* Set problem
Switch every "GUI agent" in the rows to "UI agent". Write out all the lines again, with nothing else changed.

Word and element pointing entries
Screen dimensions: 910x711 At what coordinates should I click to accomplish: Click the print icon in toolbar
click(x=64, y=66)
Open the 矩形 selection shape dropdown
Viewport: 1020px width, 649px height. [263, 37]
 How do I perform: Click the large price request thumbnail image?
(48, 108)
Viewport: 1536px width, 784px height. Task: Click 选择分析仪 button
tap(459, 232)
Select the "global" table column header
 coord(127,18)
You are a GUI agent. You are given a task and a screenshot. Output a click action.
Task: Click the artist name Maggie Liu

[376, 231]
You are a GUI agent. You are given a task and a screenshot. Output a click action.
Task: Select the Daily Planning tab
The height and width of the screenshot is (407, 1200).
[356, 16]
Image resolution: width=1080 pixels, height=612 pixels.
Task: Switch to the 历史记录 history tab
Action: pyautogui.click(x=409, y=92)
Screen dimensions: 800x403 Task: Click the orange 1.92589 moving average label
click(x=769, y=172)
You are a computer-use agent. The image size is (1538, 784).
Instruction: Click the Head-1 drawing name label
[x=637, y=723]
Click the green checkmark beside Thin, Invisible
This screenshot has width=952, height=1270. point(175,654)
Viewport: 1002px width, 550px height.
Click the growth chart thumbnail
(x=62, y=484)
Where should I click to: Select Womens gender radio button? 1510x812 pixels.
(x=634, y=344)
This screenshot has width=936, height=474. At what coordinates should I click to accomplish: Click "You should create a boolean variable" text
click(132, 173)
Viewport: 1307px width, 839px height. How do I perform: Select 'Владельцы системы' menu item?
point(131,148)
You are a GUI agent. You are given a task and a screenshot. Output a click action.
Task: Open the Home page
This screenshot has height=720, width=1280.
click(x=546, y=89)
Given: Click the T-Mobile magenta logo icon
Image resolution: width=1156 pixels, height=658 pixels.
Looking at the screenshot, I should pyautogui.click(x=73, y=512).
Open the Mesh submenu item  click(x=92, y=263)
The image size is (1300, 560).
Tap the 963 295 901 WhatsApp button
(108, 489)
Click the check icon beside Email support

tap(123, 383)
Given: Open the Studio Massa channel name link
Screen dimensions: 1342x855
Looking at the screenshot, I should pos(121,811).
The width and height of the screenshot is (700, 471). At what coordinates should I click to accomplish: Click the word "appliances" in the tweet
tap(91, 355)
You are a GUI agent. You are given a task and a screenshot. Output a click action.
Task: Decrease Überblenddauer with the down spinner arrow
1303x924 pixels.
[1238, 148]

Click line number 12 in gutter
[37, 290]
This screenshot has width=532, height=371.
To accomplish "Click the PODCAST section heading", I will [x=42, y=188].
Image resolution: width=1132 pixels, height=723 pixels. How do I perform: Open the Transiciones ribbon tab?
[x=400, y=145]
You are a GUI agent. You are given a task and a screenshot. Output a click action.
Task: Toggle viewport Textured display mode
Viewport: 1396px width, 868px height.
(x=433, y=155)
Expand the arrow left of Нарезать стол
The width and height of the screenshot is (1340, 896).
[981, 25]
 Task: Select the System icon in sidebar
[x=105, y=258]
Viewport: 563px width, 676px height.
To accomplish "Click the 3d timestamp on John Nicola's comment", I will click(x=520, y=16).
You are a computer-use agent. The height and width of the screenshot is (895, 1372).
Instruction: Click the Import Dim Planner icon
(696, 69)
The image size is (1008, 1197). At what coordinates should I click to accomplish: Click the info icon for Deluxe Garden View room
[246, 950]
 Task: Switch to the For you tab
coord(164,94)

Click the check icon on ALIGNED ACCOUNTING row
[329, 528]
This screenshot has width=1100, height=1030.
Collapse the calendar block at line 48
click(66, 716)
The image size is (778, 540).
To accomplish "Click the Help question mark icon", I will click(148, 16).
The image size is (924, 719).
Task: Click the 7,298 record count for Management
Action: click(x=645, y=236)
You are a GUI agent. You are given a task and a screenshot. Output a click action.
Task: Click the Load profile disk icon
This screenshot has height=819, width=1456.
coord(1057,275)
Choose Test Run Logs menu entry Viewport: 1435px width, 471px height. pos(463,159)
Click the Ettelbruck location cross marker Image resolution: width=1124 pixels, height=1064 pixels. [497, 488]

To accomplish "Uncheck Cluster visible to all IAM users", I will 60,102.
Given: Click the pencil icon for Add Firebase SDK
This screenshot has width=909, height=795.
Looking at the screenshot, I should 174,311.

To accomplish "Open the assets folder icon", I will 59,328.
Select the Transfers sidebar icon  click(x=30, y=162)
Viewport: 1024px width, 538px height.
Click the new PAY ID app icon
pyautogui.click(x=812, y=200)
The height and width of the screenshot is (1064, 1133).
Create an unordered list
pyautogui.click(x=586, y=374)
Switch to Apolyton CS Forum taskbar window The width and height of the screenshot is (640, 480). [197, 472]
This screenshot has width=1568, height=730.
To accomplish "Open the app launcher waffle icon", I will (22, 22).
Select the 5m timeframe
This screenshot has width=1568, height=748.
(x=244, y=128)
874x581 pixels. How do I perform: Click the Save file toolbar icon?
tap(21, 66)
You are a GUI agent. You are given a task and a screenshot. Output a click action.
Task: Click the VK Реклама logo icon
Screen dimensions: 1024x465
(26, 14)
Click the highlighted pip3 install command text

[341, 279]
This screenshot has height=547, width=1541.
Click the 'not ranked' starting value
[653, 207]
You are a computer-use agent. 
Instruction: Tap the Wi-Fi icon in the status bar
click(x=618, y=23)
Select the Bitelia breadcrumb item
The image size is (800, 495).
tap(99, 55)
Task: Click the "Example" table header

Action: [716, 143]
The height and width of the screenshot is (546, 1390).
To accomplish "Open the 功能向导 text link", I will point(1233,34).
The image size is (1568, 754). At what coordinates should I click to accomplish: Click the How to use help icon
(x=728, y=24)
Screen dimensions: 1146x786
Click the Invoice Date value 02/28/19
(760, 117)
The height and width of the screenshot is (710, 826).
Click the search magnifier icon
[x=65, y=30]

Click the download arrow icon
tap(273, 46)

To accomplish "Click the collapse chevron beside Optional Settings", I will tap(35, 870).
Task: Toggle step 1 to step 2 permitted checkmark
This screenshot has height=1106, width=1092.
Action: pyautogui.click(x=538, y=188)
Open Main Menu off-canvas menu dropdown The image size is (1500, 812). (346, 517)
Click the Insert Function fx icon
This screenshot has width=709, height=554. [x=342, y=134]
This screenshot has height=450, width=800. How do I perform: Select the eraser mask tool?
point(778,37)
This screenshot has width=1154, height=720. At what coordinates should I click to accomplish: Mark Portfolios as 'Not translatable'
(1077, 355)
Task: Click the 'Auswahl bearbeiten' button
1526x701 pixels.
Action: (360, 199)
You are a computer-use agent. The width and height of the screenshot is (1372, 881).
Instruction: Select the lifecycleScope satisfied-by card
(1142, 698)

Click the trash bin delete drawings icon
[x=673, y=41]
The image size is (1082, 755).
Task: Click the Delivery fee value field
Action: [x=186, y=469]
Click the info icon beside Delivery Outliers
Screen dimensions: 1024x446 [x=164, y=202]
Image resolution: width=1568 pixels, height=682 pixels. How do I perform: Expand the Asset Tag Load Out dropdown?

* Complete response
Screen dimensions: 910x711 At what coordinates should I click to accomplish: Click the print icon in toolbar
click(x=64, y=66)
Open the 矩形 selection shape dropdown
Viewport: 1020px width, 649px height. [263, 37]
 How do I perform: Click the large price request thumbnail image?
(48, 108)
Viewport: 1536px width, 784px height. Task: Click 选择分析仪 button
tap(459, 232)
Select the "global" table column header
 coord(127,18)
You are a UI agent. You are given a task and a screenshot. Output a click action.
Task: Click the artist name Maggie Liu

[376, 231]
You are a UI agent. You are given a task and a screenshot. Output a click action.
Task: Select the Daily Planning tab
The height and width of the screenshot is (407, 1200).
[356, 16]
Image resolution: width=1080 pixels, height=612 pixels.
Task: Switch to the 历史记录 history tab
Action: pyautogui.click(x=409, y=92)
Screen dimensions: 800x403 Task: Click the orange 1.92589 moving average label
click(x=769, y=172)
You are a computer-use agent. The image size is (1538, 784).
Instruction: Click the Head-1 drawing name label
[x=637, y=723]
Click the green checkmark beside Thin, Invisible
This screenshot has width=952, height=1270. point(175,654)
Viewport: 1002px width, 550px height.
Click the growth chart thumbnail
(x=62, y=484)
Where should I click to: Select Womens gender radio button? 1510x812 pixels.
(x=634, y=344)
This screenshot has width=936, height=474. At what coordinates should I click to accomplish: Click "You should create a boolean variable" text
click(132, 173)
Viewport: 1307px width, 839px height. How do I perform: Select 'Владельцы системы' menu item?
point(131,148)
You are a UI agent. You are given a task and a screenshot. Output a click action.
Task: Open the Home page
This screenshot has height=720, width=1280.
click(x=546, y=89)
Given: Click the T-Mobile magenta logo icon
Image resolution: width=1156 pixels, height=658 pixels.
Looking at the screenshot, I should pyautogui.click(x=73, y=512).
Open the Mesh submenu item  click(x=92, y=263)
The image size is (1300, 560).
Tap the 963 295 901 WhatsApp button
(108, 489)
Click the check icon beside Email support

tap(123, 383)
Given: Open the Studio Massa channel name link
Screen dimensions: 1342x855
Looking at the screenshot, I should pos(121,811).
The width and height of the screenshot is (700, 471). At what coordinates should I click to accomplish: Click the word "appliances" in the tweet
tap(91, 355)
You are a UI agent. You are given a task and a screenshot. Output a click action.
Task: Decrease Überblenddauer with the down spinner arrow
1303x924 pixels.
[1238, 148]

Click line number 12 in gutter
[37, 290]
This screenshot has width=532, height=371.
To accomplish "Click the PODCAST section heading", I will [x=42, y=188].
Image resolution: width=1132 pixels, height=723 pixels. How do I perform: Open the Transiciones ribbon tab?
[x=400, y=145]
You are a UI agent. You are given a task and a screenshot. Output a click action.
Task: Toggle viewport Textured display mode
Viewport: 1396px width, 868px height.
(x=433, y=155)
Expand the arrow left of Нарезать стол
The width and height of the screenshot is (1340, 896).
[981, 25]
 Task: Select the System icon in sidebar
[x=105, y=258]
Viewport: 563px width, 676px height.
To accomplish "Click the 3d timestamp on John Nicola's comment", I will click(x=520, y=16).
You are a computer-use agent. The height and width of the screenshot is (895, 1372).
Instruction: Click the Import Dim Planner icon
(696, 69)
The image size is (1008, 1197). At what coordinates should I click to accomplish: Click the info icon for Deluxe Garden View room
[246, 950]
 Task: Switch to the For you tab
coord(164,94)

Click the check icon on ALIGNED ACCOUNTING row
[329, 528]
This screenshot has width=1100, height=1030.
Collapse the calendar block at line 48
click(66, 716)
The image size is (778, 540).
To accomplish "Click the Help question mark icon", I will click(148, 16).
The image size is (924, 719).
Task: Click the 7,298 record count for Management
Action: click(x=645, y=236)
You are a UI agent. You are given a task and a screenshot. Output a click action.
Task: Click the Load profile disk icon
This screenshot has height=819, width=1456.
coord(1057,275)
Choose Test Run Logs menu entry Viewport: 1435px width, 471px height. pos(463,159)
Click the Ettelbruck location cross marker Image resolution: width=1124 pixels, height=1064 pixels. [497, 488]

To accomplish "Uncheck Cluster visible to all IAM users", I will 60,102.
Given: Click the pencil icon for Add Firebase SDK
This screenshot has width=909, height=795.
Looking at the screenshot, I should 174,311.

To accomplish "Open the assets folder icon", I will 59,328.
Select the Transfers sidebar icon  click(x=30, y=162)
Viewport: 1024px width, 538px height.
Click the new PAY ID app icon
pyautogui.click(x=812, y=200)
The height and width of the screenshot is (1064, 1133).
Create an unordered list
pyautogui.click(x=586, y=374)
Switch to Apolyton CS Forum taskbar window The width and height of the screenshot is (640, 480). [197, 472]
This screenshot has width=1568, height=730.
To accomplish "Open the app launcher waffle icon", I will (22, 22).
Select the 5m timeframe
This screenshot has width=1568, height=748.
(x=244, y=128)
874x581 pixels. How do I perform: Click the Save file toolbar icon?
tap(21, 66)
You are a UI agent. You are given a task and a screenshot. Output a click action.
Task: Click the VK Реклама logo icon
Screen dimensions: 1024x465
(26, 14)
Click the highlighted pip3 install command text

[341, 279]
This screenshot has height=547, width=1541.
Click the 'not ranked' starting value
[653, 207]
You are a computer-use agent. 
Instruction: Tap the Wi-Fi icon in the status bar
click(x=618, y=23)
Select the Bitelia breadcrumb item
The image size is (800, 495).
tap(99, 55)
Task: Click the "Example" table header

Action: [716, 143]
The height and width of the screenshot is (546, 1390).
To accomplish "Open the 功能向导 text link", I will point(1233,34).
The image size is (1568, 754). At what coordinates should I click to accomplish: Click the How to use help icon
(x=728, y=24)
Screen dimensions: 1146x786
Click the Invoice Date value 02/28/19
(760, 117)
The height and width of the screenshot is (710, 826).
Click the search magnifier icon
[x=65, y=30]

Click the download arrow icon
tap(273, 46)

To accomplish "Click the collapse chevron beside Optional Settings", I will tap(35, 870).
Task: Toggle step 1 to step 2 permitted checkmark
This screenshot has height=1106, width=1092.
Action: pyautogui.click(x=538, y=188)
Open Main Menu off-canvas menu dropdown The image size is (1500, 812). (346, 517)
Click the Insert Function fx icon
This screenshot has width=709, height=554. [x=342, y=134]
This screenshot has height=450, width=800. How do I perform: Select the eraser mask tool?
point(778,37)
This screenshot has width=1154, height=720. At what coordinates should I click to accomplish: Mark Portfolios as 'Not translatable'
(1077, 355)
Task: Click the 'Auswahl bearbeiten' button
1526x701 pixels.
Action: (360, 199)
You are a computer-use agent. The width and height of the screenshot is (1372, 881).
Instruction: Select the lifecycleScope satisfied-by card
(1142, 698)

Click the trash bin delete drawings icon
[x=673, y=41]
The image size is (1082, 755).
Task: Click the Delivery fee value field
Action: [x=186, y=469]
Click the info icon beside Delivery Outliers
Screen dimensions: 1024x446 [x=164, y=202]
Image resolution: width=1568 pixels, height=682 pixels. How do I perform: Expand the Asset Tag Load Out dropdown?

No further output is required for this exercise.